# Introducing Myself



## jenny_1 (7 mo ago)

Hello everyone. I'm new to this forum. I came here hoping to gather wisdom from others, and maybe pass along lessons I've learned along the way. I've been divorced for just over a year, and I guess I'm still in recovery mode. I hope to get to know some of you, and look forward to some insightful discussions.


----------



## Rob_1 (Sep 8, 2017)

Welcome to TAM. When you feel ready you can post on any thread or start a new one yourself.


----------



## Andy1001 (Jun 29, 2016)

I like your hat @jenny_1 
Welcome to tam.


----------



## jenny_1 (7 mo ago)

Andy1001 said:


> I like your hat @jenny_1
> Welcome to tam.


Thanks!


----------



## BeyondRepair007 (Nov 4, 2021)

jenny_1 said:


> Thanks!


Welcome to TAM!
Isn’t that the official garb of the “Red Hat Purple Dress Society”?


Either way, Welcome!


----------



## jenny_1 (7 mo ago)

BeyondRepair007 said:


> Welcome to TAM!
> Isn’t that the official garb of the “Red Hat Purple Dress Society”?
> 
> 
> Either way, Welcome!


I didn't realize red hats went with purple dresses.  Either way, Thanks!


----------



## BeyondRepair007 (Nov 4, 2021)

jenny_1 said:


> I didn't realize red hats went with purple dresses.  Either way, Thanks!


Oh yea for sure, it's a thing!
Years ago some friends of mine in my church belonged to the society.



https://redhatsociety.montonton.com/site


----------



## jenny_1 (7 mo ago)

BeyondRepair007 said:


> Oh yea for sure, it's a thing!
> Years ago some friends of mine in my church belonged to the society.
> 
> 
> ...


I didn't mean to imply the society didn't exist.

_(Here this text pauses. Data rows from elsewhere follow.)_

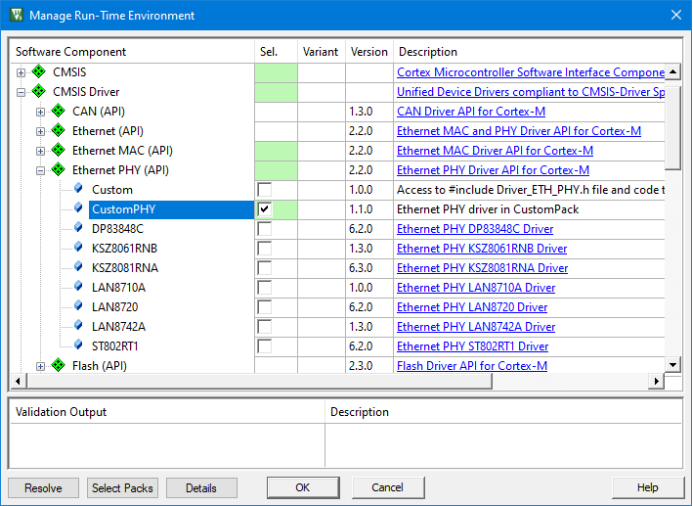Click the CAN (API) component icon
Image resolution: width=693 pixels, height=506 pixels.
tap(58, 111)
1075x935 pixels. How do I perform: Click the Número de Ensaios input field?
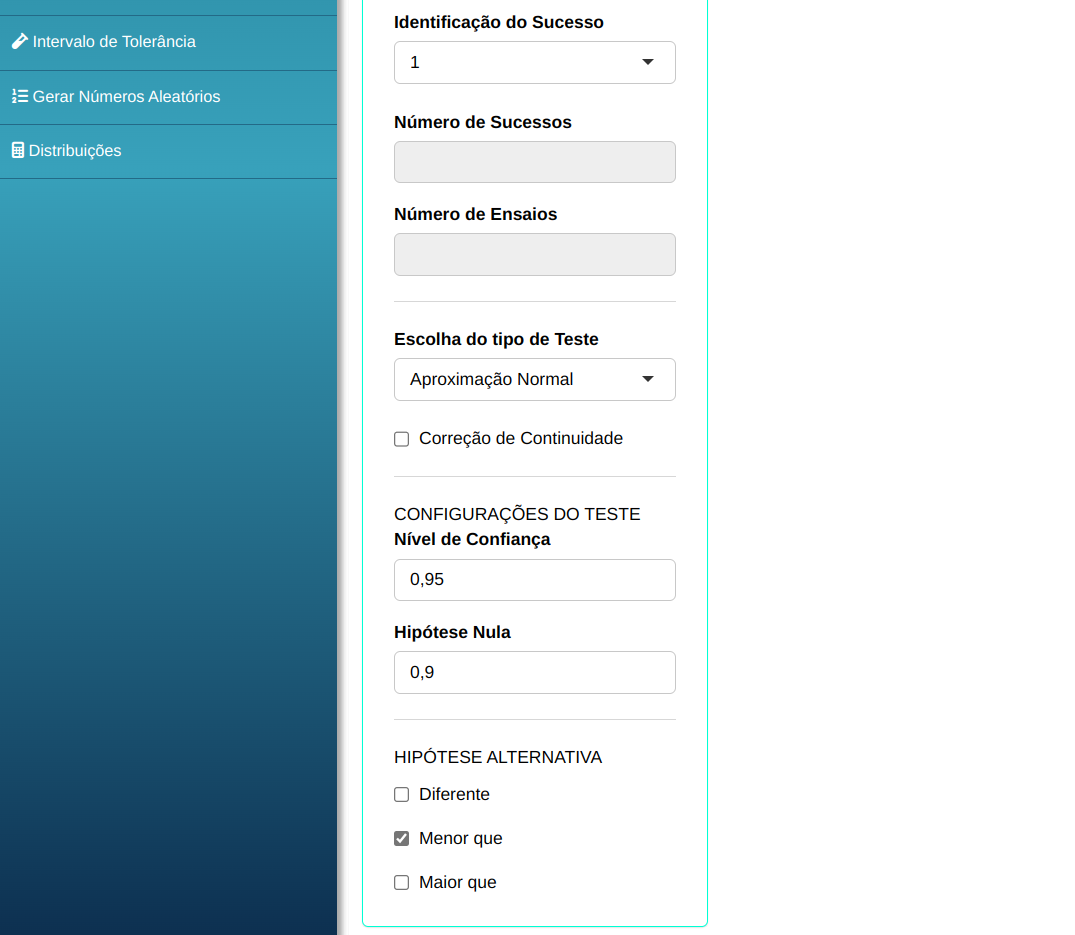(x=534, y=254)
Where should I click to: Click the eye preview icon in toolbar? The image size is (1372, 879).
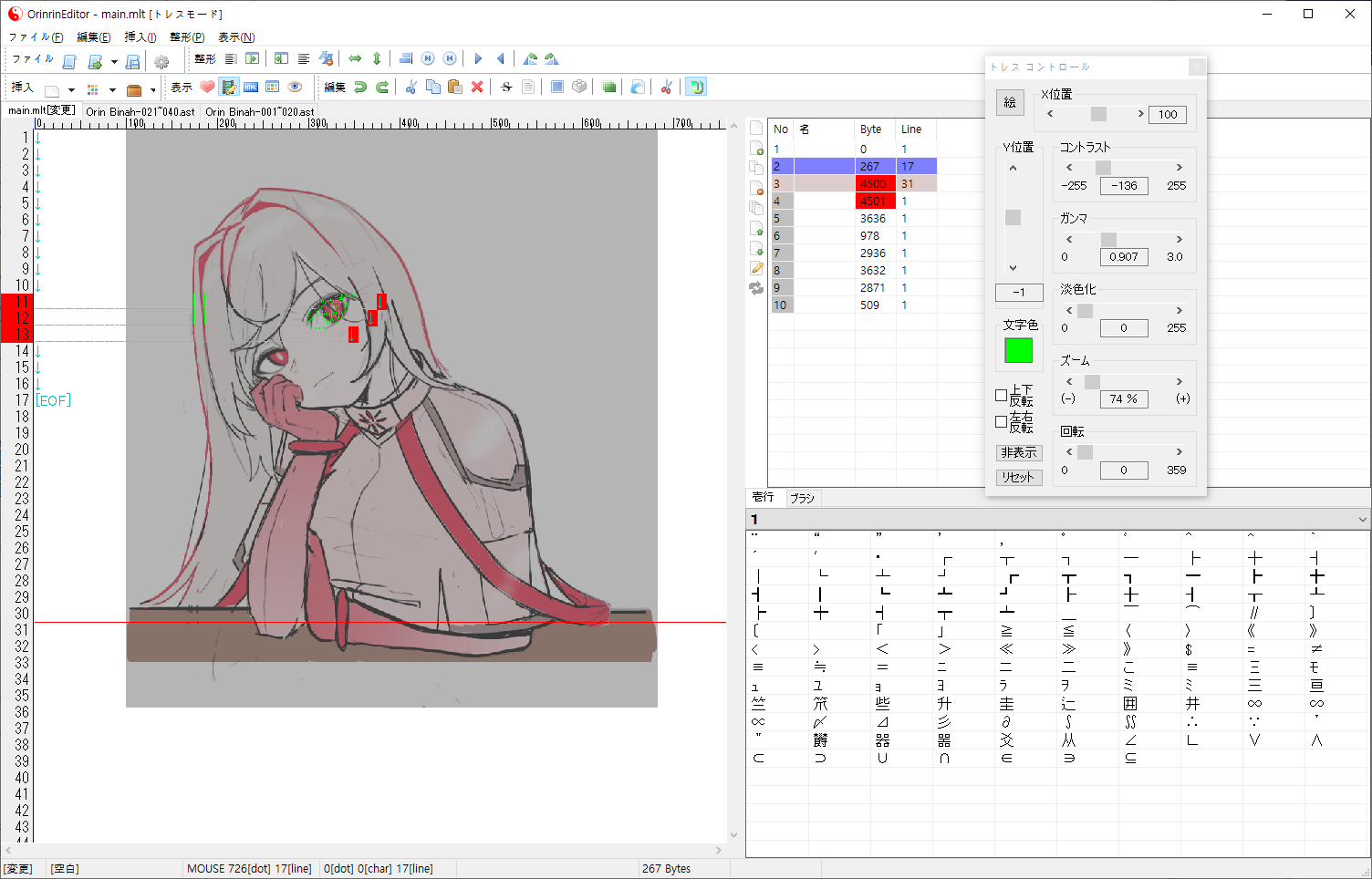point(295,88)
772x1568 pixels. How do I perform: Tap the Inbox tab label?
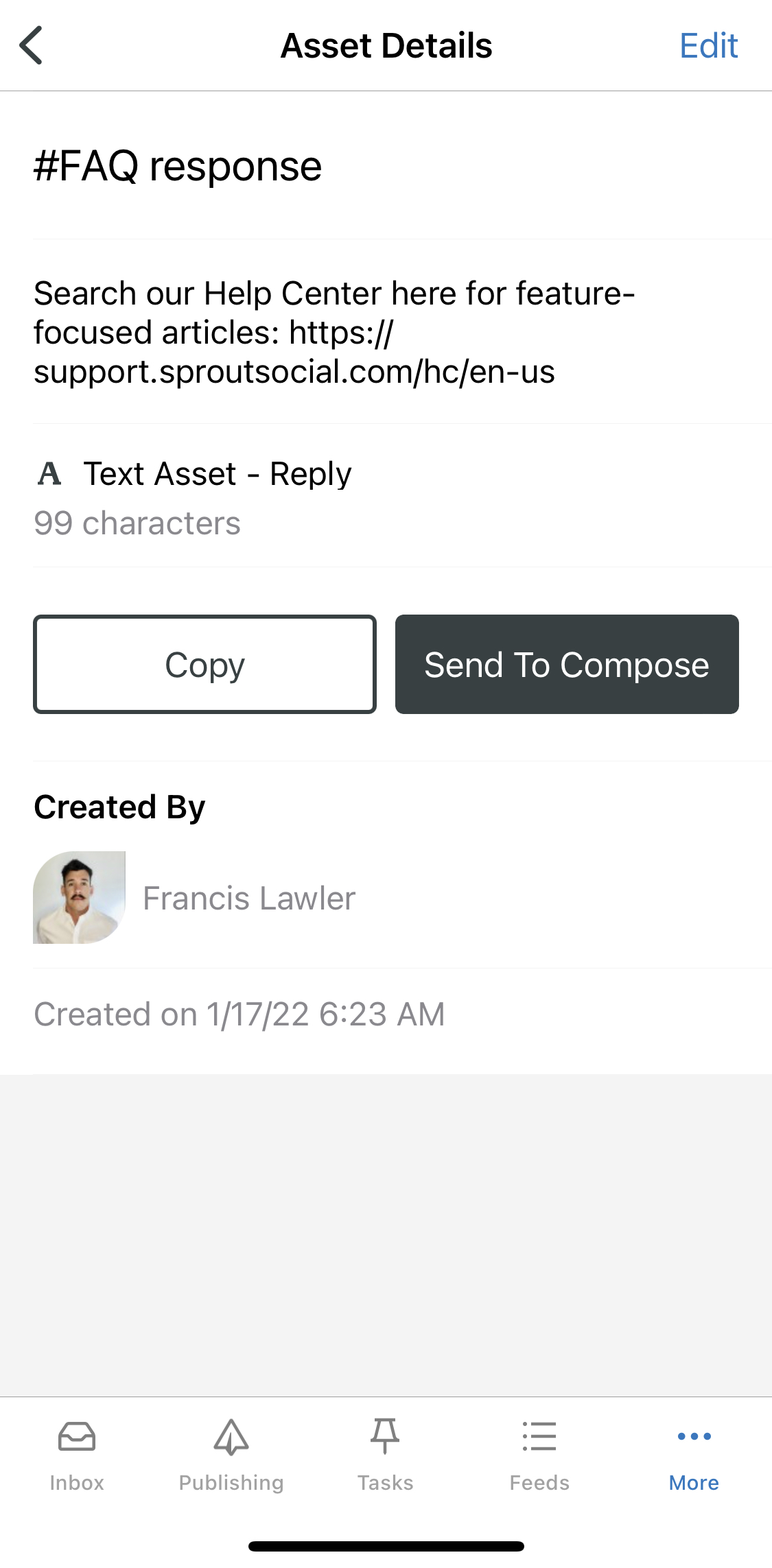click(x=77, y=1483)
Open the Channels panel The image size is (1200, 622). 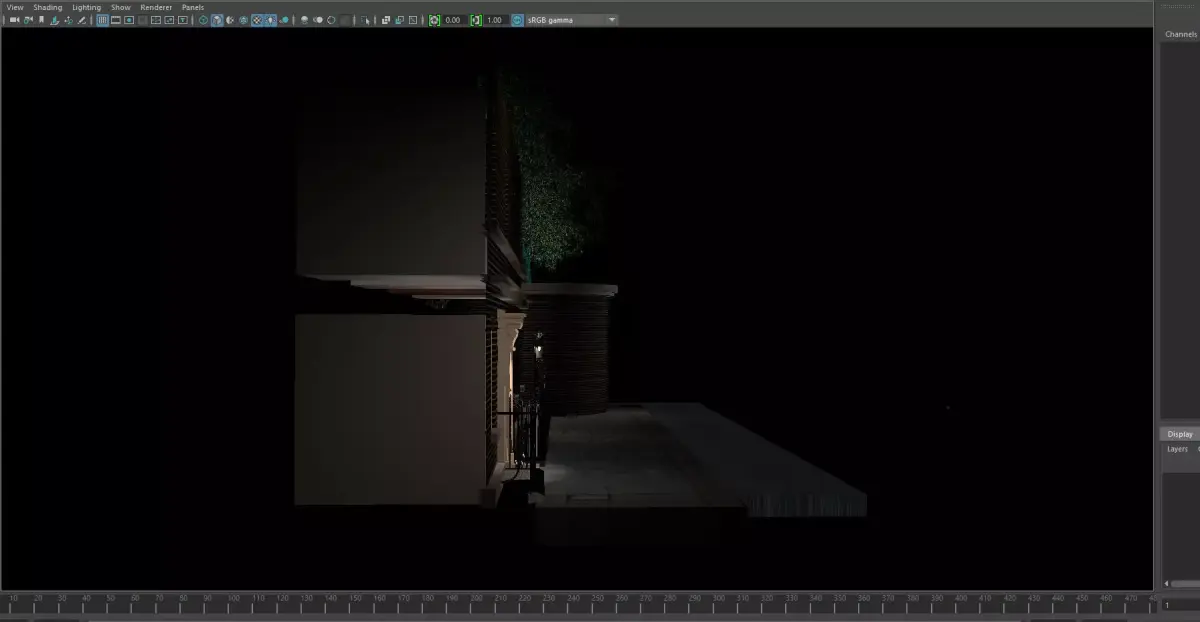coord(1180,33)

I would just never wear the two together. But I've never been known as a fashionista.


----------



## BeyondRepair007 (Nov 4, 2021)

jenny_1 said:


> I didn't mean to imply the society didn't exist. I would just never wear the two together. But I've never been known as a fashionista.


Yes, I had to look that word up. 

I wore jeans with holes before it was cool. That's my claim to fame I guess. I started it. And black sock with shorts. That one too.

I think I'm hijacking your welcome thread 🤣


----------



## jenny_1 (7 mo ago)

BeyondRepair007 said:


> Yes, I had to look that word up.
> 
> I wore jeans with holes before it was cool. That's my claim to fame I guess. I started it. And black sock with shorts. That one too.
> 
> I think I'm hijacking your welcome thread 🤣


Well I guess, speaking relatively, I do have some fashion sense!  And no worries....some might argue your attracting attention to this thread.


----------



## MattMatt (May 19, 2012)

Welcome to TAM!


----------